La denuncia un anno fa era ed è ancora circostanziata – analizzando auto vendute sul mercato europeo: Altroconsumo ha messo alla prova in laboratorio specializzato una Golf Volkswagen 1.6 TDI BM, 77KW, confrontando i risultati relativi ai consumi di carburante con i dati dichiarati dalla casa automobilistica tedesca.

I consumi e le emissioni di CO₂ sono risultati più alti del 50%, producendo così false aspettative nei consumatori, una vera e propria pratica commerciale scorretta.

Nell’atto di citazione è chiesto che la casa automobilistica sia condannata al risarcimento dei danni: ipotizzando una percorrenza annua di 15.000km, la somma è di 502€ per i possessori di quel dato modello Golf VW.

Dichiara Marco Pierani, responsabile relazioni esterne per Altroconsumo:

“Le nuove sconcertanti rilevazioni provenienti dagli Stati Uniti confermano come sia giunta ormai l’ora di adottare finalmente in tutta Europa il nuovo ciclo di omologazione delle auto per misurare in modo più efficace emissioni e consumi.

Nel frattempo le Autorità amministrative e giudiziarie in Italia e in Europa dovrebbero farsi parte attiva – così come accade negli Stati Uniti – per tutelare in massima parte i diritti degli utenti rispetto ad inganni e distorsioni del mercato”.

lettera al ministero delle Infrastrutture e dei Trasporti

Fonte: 2 ottobre: Altroconsumo porta Volkswagen in Tribunale a Venezia. Class action consumi auto bugiardi

3 commenti su “Consumi auto: Altroconsumo porta Volkswagen in Tribunale a Venezia

  1. Paoblog
    23 settembre 2015

    Scrive oggi Paolo Attivissimo (http://attivissimo.blogspot.it)

    Secondo le stime del Guardian, l’inganno perpetrato dalla casa automobilistica rischia di aver prodotto quasi un milione di tonnellate di emissioni di ossidi di azoto (NOx), grosso modo quanto ne producono tutte le centrali elettriche, le auto, le industrie e l’agricoltura del Regno Unito.

    E questo in un paese, gli Stati Uniti, nel quale le auto diesel sono il 3% dei veicoli privati. Se lo stesso trucco fosse stato adottato in Europa, dove le auto diesel sono circa la metà del totale, l’inquinamento risultante sarebbe a livelli difficilmente immaginabili.

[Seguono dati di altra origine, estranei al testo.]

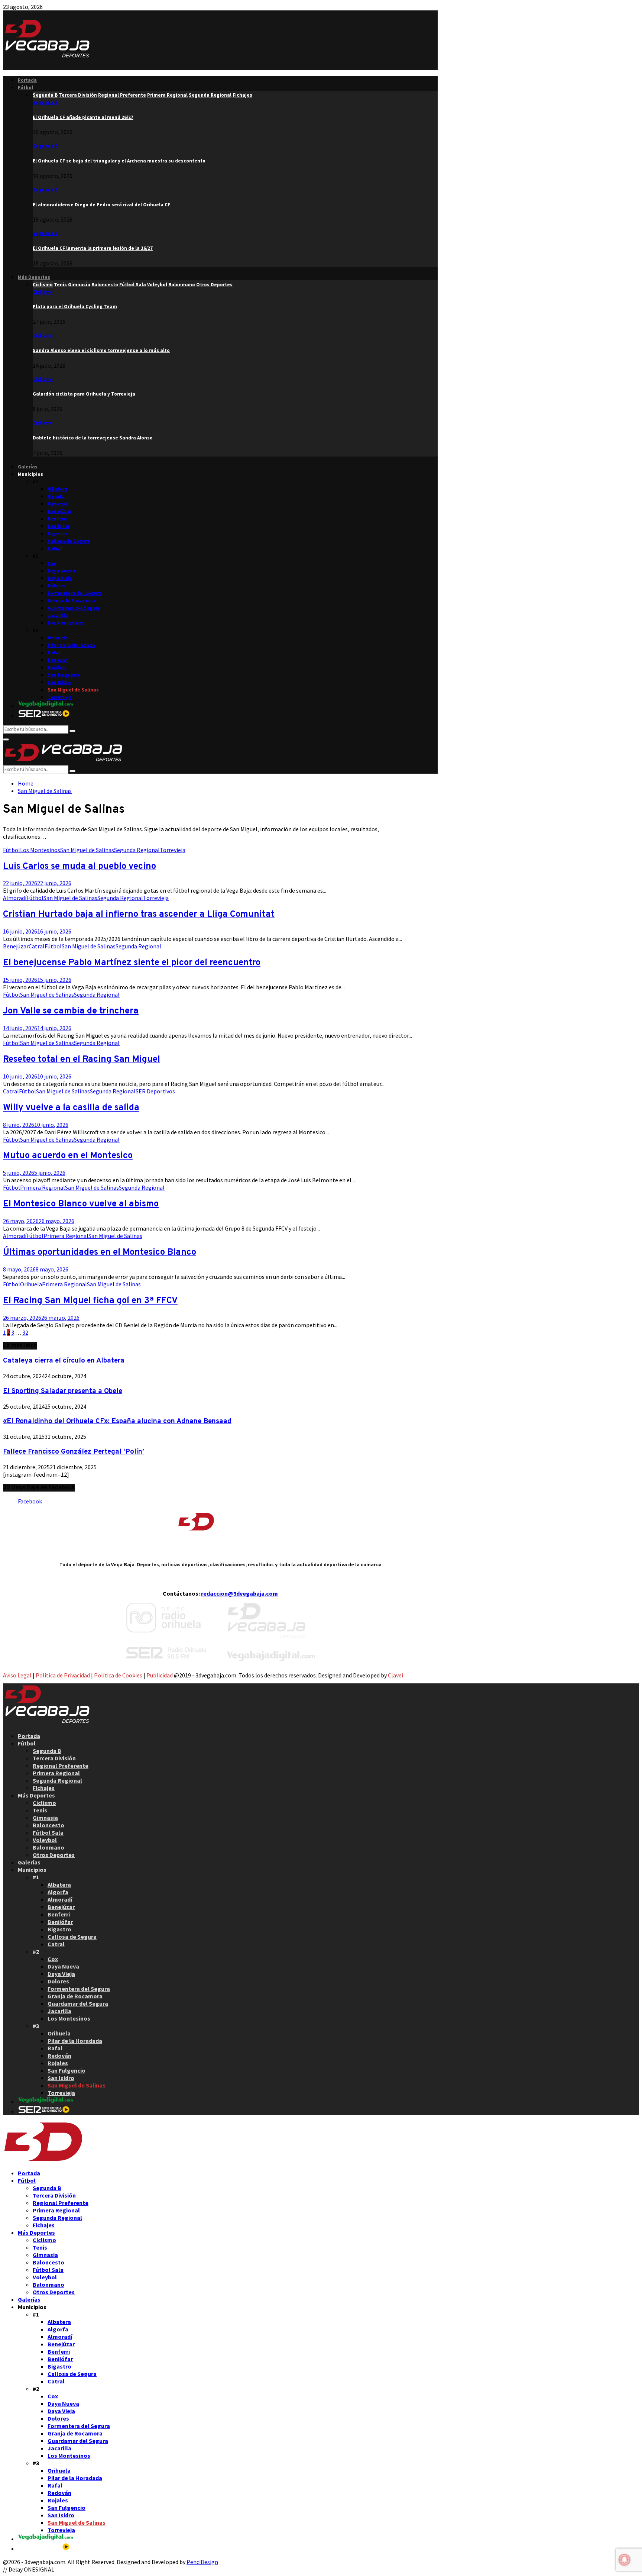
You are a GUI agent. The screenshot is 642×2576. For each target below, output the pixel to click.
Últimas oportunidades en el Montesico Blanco (99, 1252)
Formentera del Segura (75, 593)
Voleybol (45, 1840)
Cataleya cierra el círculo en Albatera (63, 1360)
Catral (55, 548)
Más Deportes (34, 277)
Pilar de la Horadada (71, 645)
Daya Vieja (60, 578)
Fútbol (25, 87)
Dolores (57, 586)
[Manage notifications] (624, 2560)
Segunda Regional (137, 850)
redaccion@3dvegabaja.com (239, 1593)
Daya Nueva (61, 571)
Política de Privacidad (63, 1675)
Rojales (56, 667)
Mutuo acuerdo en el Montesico (68, 1155)
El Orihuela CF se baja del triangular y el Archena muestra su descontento (119, 161)
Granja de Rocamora (71, 600)
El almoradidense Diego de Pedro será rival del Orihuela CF (101, 204)
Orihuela (58, 638)
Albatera (58, 489)
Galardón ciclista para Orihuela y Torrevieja (84, 394)
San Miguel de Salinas (73, 690)
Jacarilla (58, 615)
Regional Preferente (60, 1765)
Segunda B (45, 102)
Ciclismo (43, 292)
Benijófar (58, 526)
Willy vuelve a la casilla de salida (71, 1107)
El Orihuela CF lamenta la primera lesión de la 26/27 (93, 248)
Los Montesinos (66, 623)
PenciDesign (202, 2562)
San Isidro (59, 682)
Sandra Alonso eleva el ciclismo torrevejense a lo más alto (101, 350)
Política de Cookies (118, 1675)
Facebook (30, 1501)
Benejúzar (59, 511)
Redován (58, 660)
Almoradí (58, 504)
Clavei (395, 1675)
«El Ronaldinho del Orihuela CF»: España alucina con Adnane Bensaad (117, 1421)
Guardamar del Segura (74, 608)
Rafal (54, 652)
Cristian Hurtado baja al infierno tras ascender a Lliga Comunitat (139, 914)
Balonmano (48, 1847)
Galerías (28, 467)
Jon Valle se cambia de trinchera (71, 1011)
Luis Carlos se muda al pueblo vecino (79, 866)
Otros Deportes (54, 1854)
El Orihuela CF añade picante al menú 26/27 (83, 117)
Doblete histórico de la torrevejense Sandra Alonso (93, 438)
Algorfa (56, 496)
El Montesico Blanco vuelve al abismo (81, 1204)
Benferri (57, 519)
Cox (52, 563)
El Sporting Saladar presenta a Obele (62, 1391)
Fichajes (44, 1788)
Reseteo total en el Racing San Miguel (81, 1059)
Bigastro (58, 534)
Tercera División (54, 1758)
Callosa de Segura (69, 541)
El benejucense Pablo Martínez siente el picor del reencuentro (131, 962)
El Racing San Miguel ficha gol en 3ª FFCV (90, 1300)
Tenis (40, 1810)
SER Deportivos (155, 1091)
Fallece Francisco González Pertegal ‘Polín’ (73, 1451)
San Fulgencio (64, 675)
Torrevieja (60, 697)
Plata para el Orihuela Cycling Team (75, 306)
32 (25, 1332)
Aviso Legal (17, 1675)
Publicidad (159, 1675)
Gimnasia (45, 1817)
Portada (27, 80)
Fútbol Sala (48, 1832)
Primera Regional (42, 1187)
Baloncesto (48, 1825)
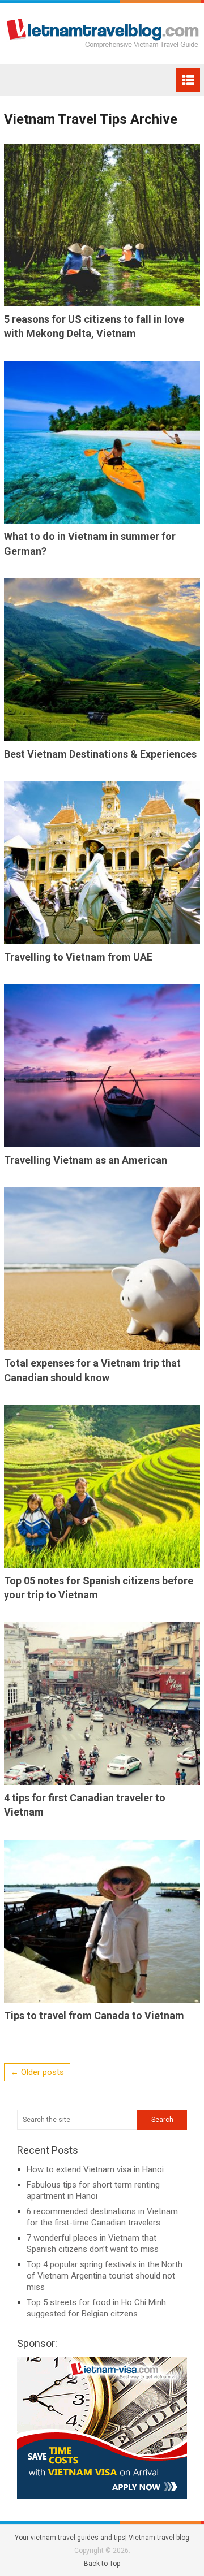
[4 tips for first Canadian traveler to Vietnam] (102, 1703)
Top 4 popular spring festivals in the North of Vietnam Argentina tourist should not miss (104, 2275)
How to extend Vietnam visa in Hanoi (95, 2169)
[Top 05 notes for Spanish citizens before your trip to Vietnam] (102, 1486)
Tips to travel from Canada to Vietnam (94, 2015)
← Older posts (37, 2072)
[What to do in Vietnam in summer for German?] (102, 442)
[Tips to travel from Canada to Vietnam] (102, 1921)
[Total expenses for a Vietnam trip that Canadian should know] (102, 1268)
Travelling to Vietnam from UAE (78, 957)
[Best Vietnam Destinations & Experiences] (102, 659)
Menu (188, 80)
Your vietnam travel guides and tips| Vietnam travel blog (102, 2538)
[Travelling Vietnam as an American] (102, 1065)
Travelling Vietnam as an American (85, 1160)
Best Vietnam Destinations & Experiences (100, 754)
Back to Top (102, 2564)
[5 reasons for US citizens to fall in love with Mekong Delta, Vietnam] (102, 225)
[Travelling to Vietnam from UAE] (102, 862)
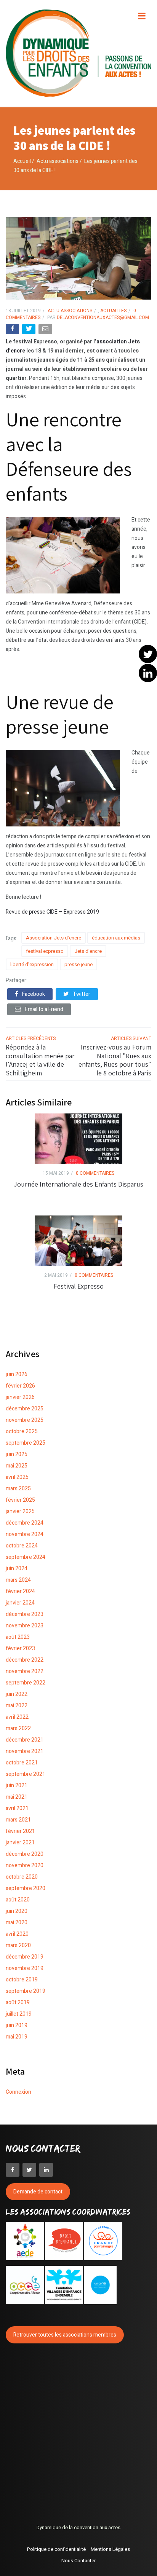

    Il problema è che probabilmente questo trucco è stato adottato anche in Europa, e non solo da Volkswagen ma anche da altre case automobilistiche: lo indicano le analisi dell’atmosfera, che continuano a rilevare livelli di NOx più alti di quelli attesi.

    Questo suggerisce una domanda: oltre a Volkswagen (e quindi Audi, Bentley, Bugatti, Lamborghini, Porsche, SEAT, Škoda), quante altre case automobilistiche stanno barando e inquinando ben oltre i limiti di legge?

    Ce ne sarebbe anche un’altra: come mai nessuna delle case automobilistiche concorrenti, che comprano regolarmente le auto dei rivali per analizzarle e studiarle in ogni minimo dettaglio e che avrebbero molto da guadagnare nel denunciare una violazione gravissima come questa da parte di un concorrente, ha denunciato questo trucco?

  2. paoblog
    23 settembre 2015

    in realtà Altroconsumo è in linea con quanto fanno altre associazioni europee. E se le norme di omologazione sono quelle che sono, cosa diversa è utilizzare trucchetti di vario genere per ottenere risultati ancor più falsati rispetto alle norme.

    Vedi ad esempio, proprio in Germania: “un automobilista deluso dai consumi dichiarati da Renault per la sua nuova auto ha deciso di farsi giustizia ricorrendo al tribunale. La sentenza gli ha dato ragione, poiché l’auto consumava più del 10% di quanto pubblicizzato, e ora potrà riavere i soldi indietro.”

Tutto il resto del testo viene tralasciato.